At a time when the financial sector needs further consolidation and tight supervision, the government has issued licences for 11 insurance companies and nine banks, leaving the industry saturated and prone to risks.
Curiously, the licences, which come at the twilight of the government's tenure, were awarded mostly to people with connections to the ruling Awami League.
The Awami League government, in its previous tenure, too, between 1996 and 2001, issued a total of 31 insurance licences and 13 banks.
In contrast, the BNP-led government, during its tenure between 2001 and 2006, issued no new licences for the financial sector. Even in its earlier tenure during 1991-1996, the main opposition party issued only eight licences for the banking sector and none for insurance.

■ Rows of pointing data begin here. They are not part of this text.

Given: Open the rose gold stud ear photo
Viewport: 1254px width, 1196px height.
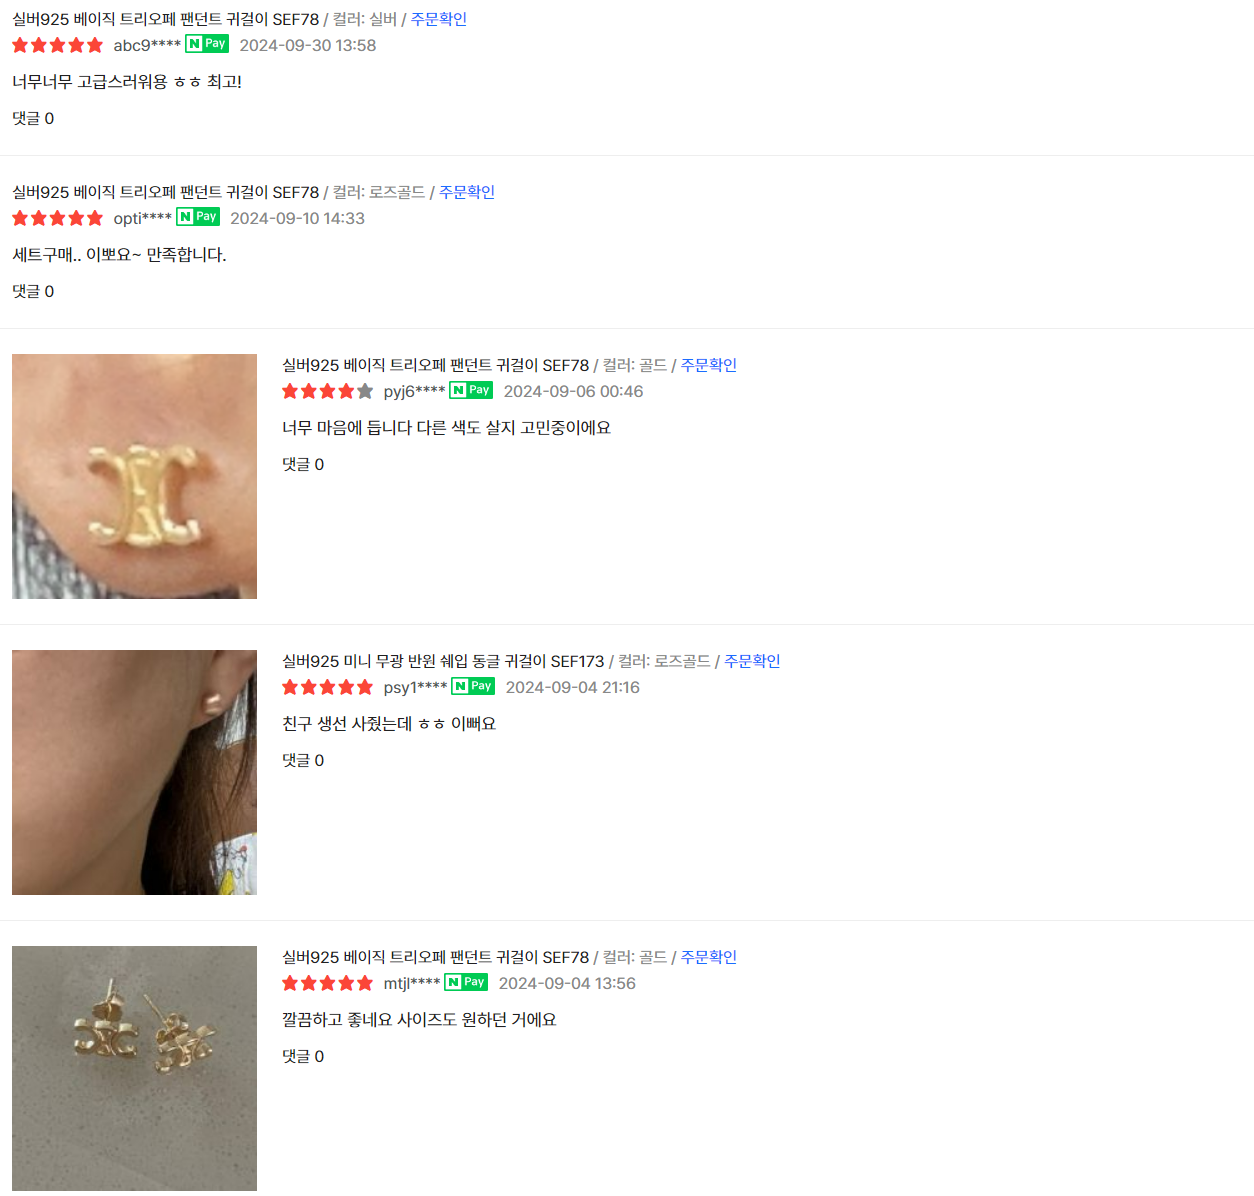Looking at the screenshot, I should pos(134,772).
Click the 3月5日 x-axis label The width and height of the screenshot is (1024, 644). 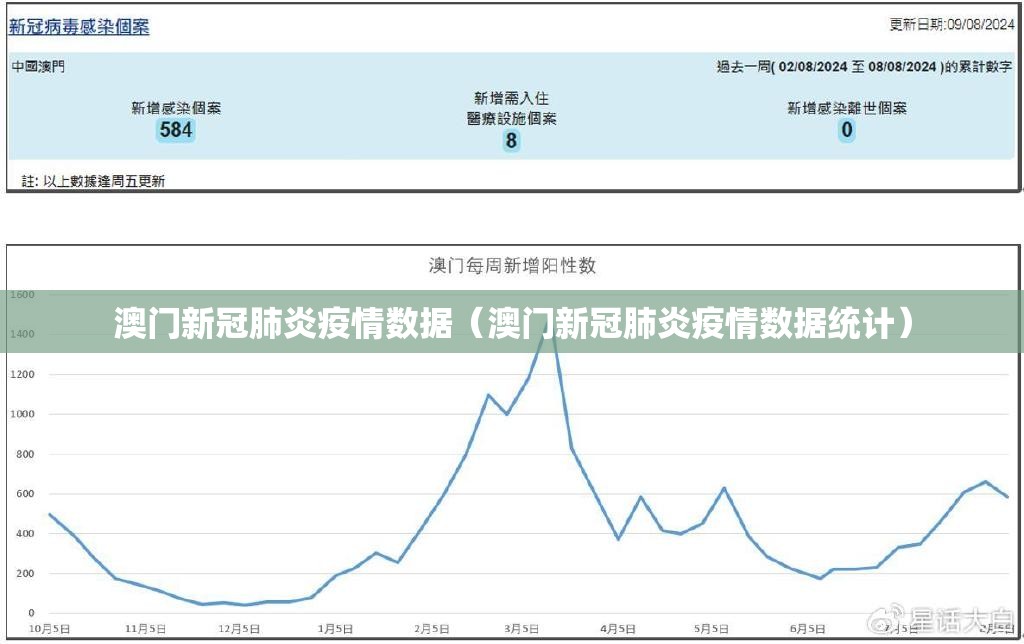(x=520, y=629)
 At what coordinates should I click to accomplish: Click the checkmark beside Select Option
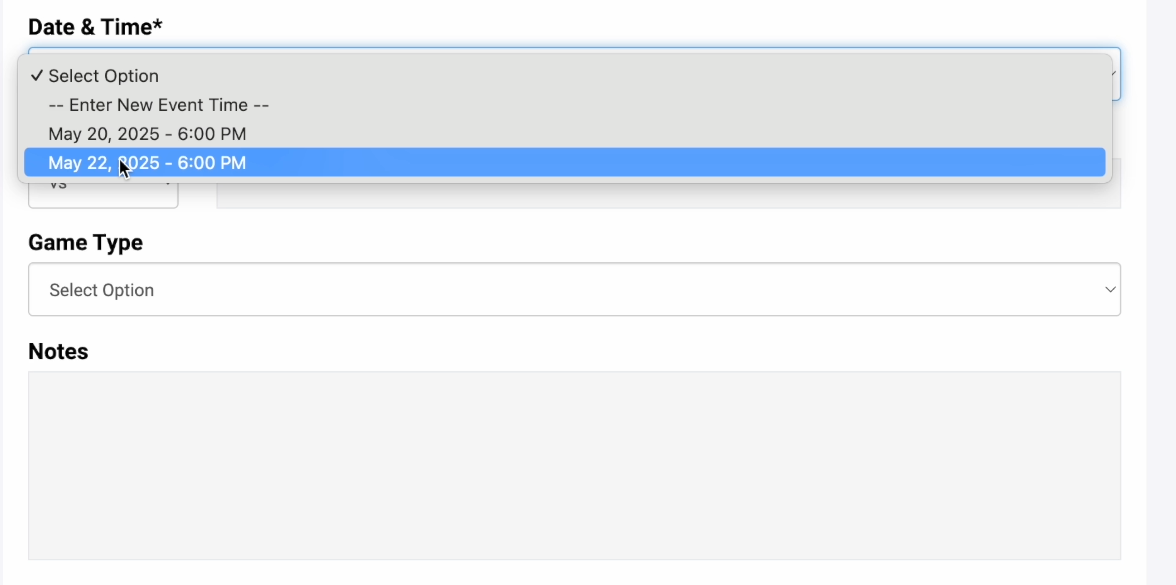36,76
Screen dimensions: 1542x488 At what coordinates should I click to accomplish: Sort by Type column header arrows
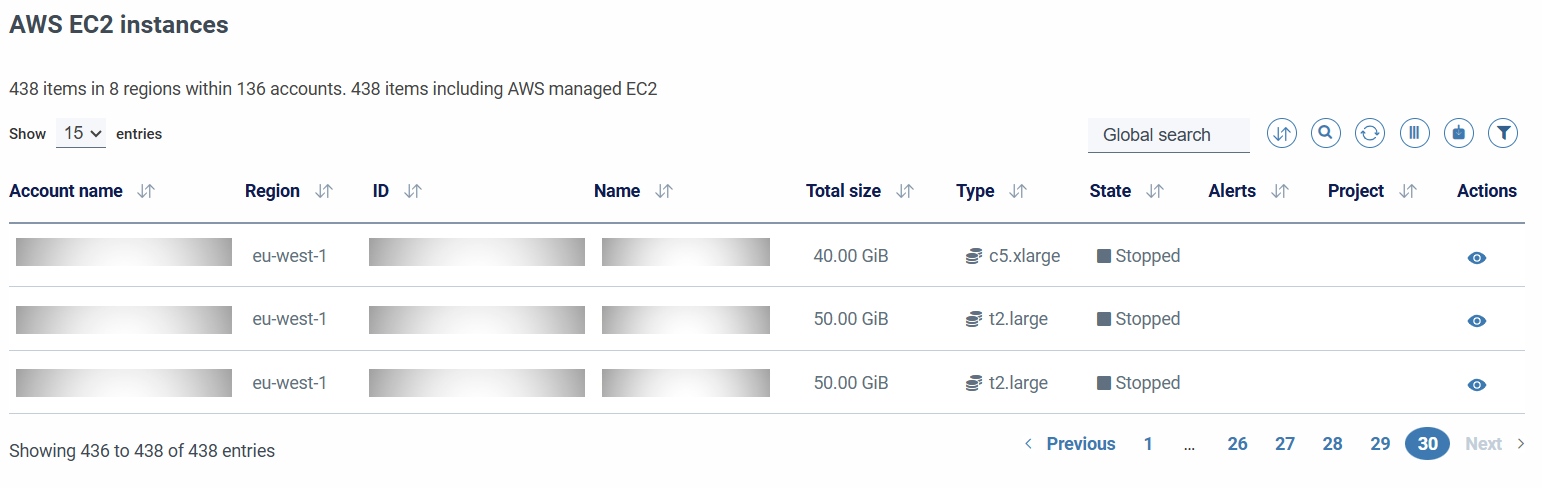point(1018,191)
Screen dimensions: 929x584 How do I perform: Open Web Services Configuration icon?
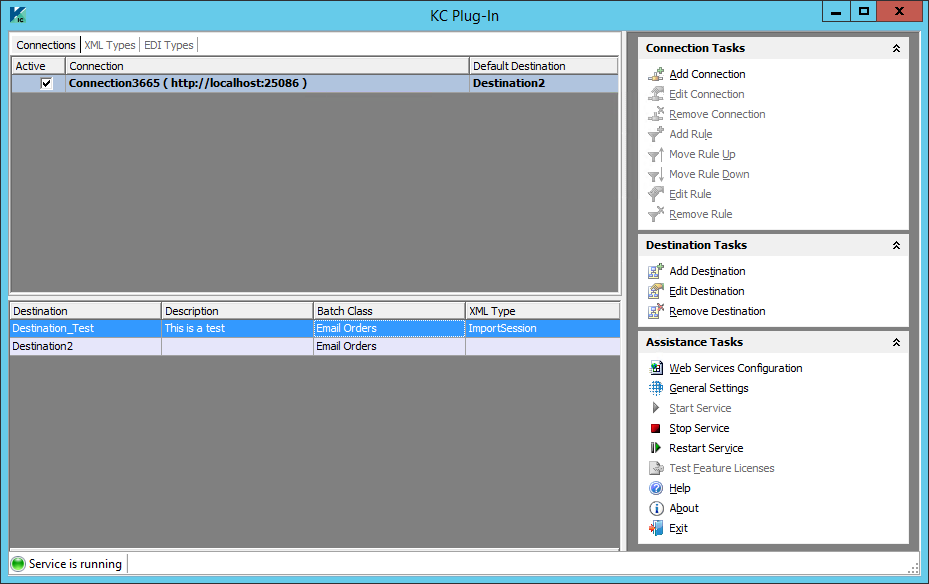point(656,368)
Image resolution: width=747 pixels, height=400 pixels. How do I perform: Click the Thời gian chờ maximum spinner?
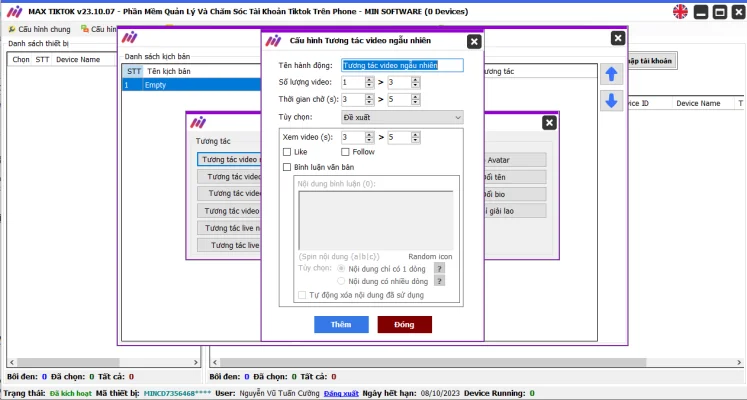403,100
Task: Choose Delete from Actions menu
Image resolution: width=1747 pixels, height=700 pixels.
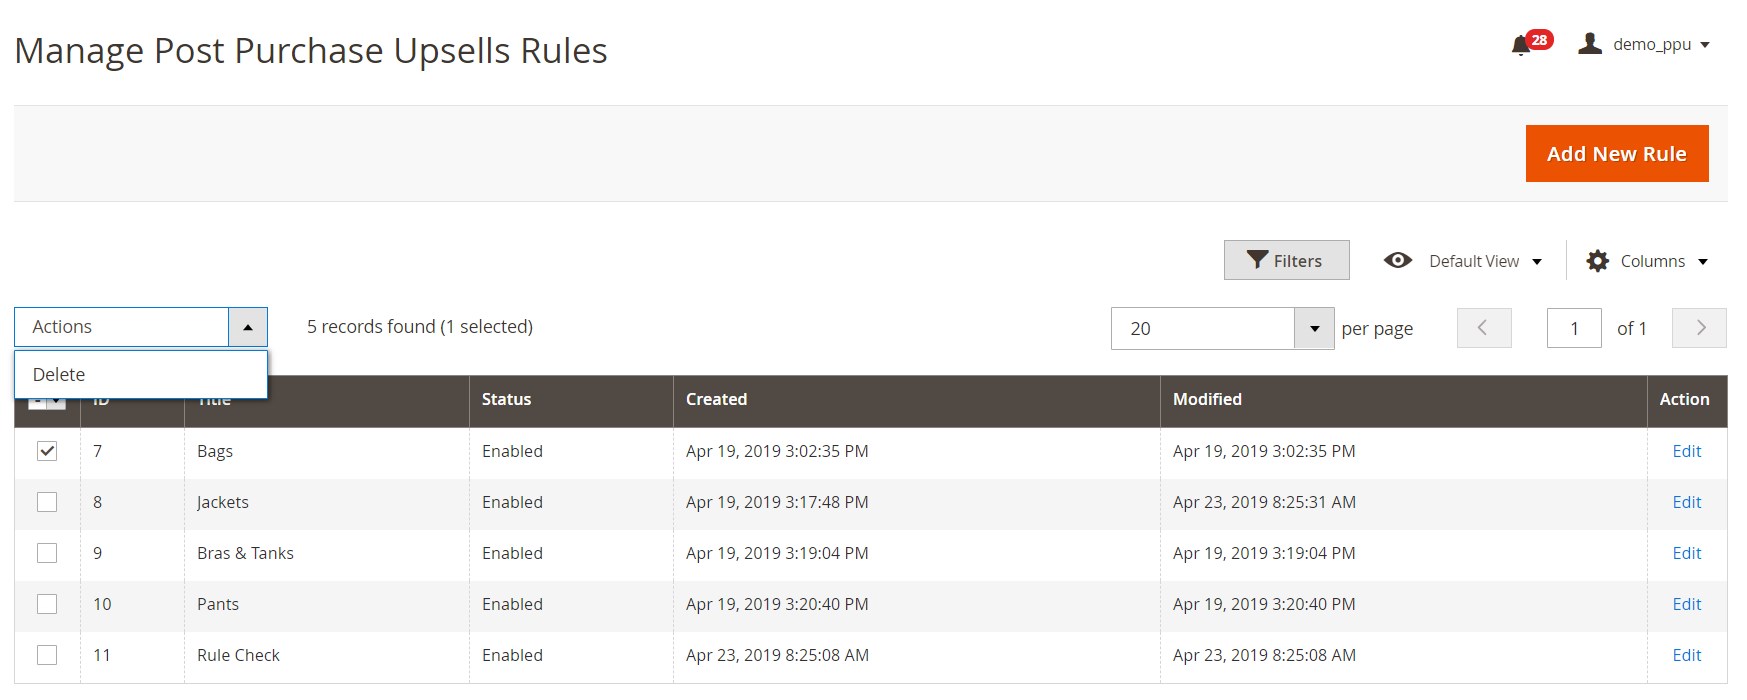Action: (x=59, y=375)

This, therefore, raises questions as to why the Awami league-led government is so trigger-happy when it comes to issuing licences.
Ahsan H Mansur, executive director of Policy Research Institute, recalled how the then finance minister M Saifur Rahman and Bangladesh Bank Governor Dr Fakhruddin Ahmed were able to steer clear of issuing any new licences to the financial sector.
“At that time, Bangladesh Bank was sitting on 40 applications for licences for new banks, most of which were linked to Hawa Bhaban. But, Saifur Rahman, with his guts, was able to handle the political pressure.”
Regarding last Thursday's decision to grant 11 new insurance licences, he said: “The insurance sector in Bangladesh is at a very rudimentary form. It needs urgent reforms and definitely not new licences.”
Industry people, upon conditions of anonymity, said the sector, which at present has 62 companies, is already saturated, meaning the government's recent decision will take the marketplace over the edge.
“It's very unfortunate that new licences have been given on political consideration and not on the quality and performance of the sponsors,” said an applicant who was denied a licence for a life insurance company despite having years of experience in running a premium general insurer.
For instance, Railway Minister Mujibul Haque is a sponsor of one of the 11 new companies, Sonali Life Insurance, while Faridunnahar Lily, a ruling party lawmaker from reserved seat, is a sponsor of another, Zenith Islami Life Insurance.
Chief Whip Abdus Shahid has a stake at Chartered Life Insurance, where the Awami League-linked businessman Noor Ali's Unique Hotel and Resort is the other sponsor.
It is the same story over at Mercantile Islami Life Insurance, where Nasiruddin, an Awami League leader in Chittagong, is a major sponsor. Major (retd) Rafiqul Islam, a former home minister and Awami League leader, is a sponsor for Protective Life Insurance.
Meanwhile, the applicant said the general insurance market, which has 43 companies at present, has no room for a new entrant. “But the government still decided to give two licences, making the sector vulnerable to risks.”
Shefaque Ahmed, chairman of Insurance Development and Regulatory Authority (IDRA), could not be reached for his comments at the time of writing.
The licences awarded last week are for: Sonali Life Insurance, Mercantile Islami Life Insurance, Taiyo Summit Life Insurance, NRB Global Life Insurance, Protective Life Insurance, Guardian Life Insurance, Chartered Life Insurance, Best Life Insurance, Zenith Islami Life Insurance, Sikder General Insurance Company and Sena Kalyan General Insurance Company.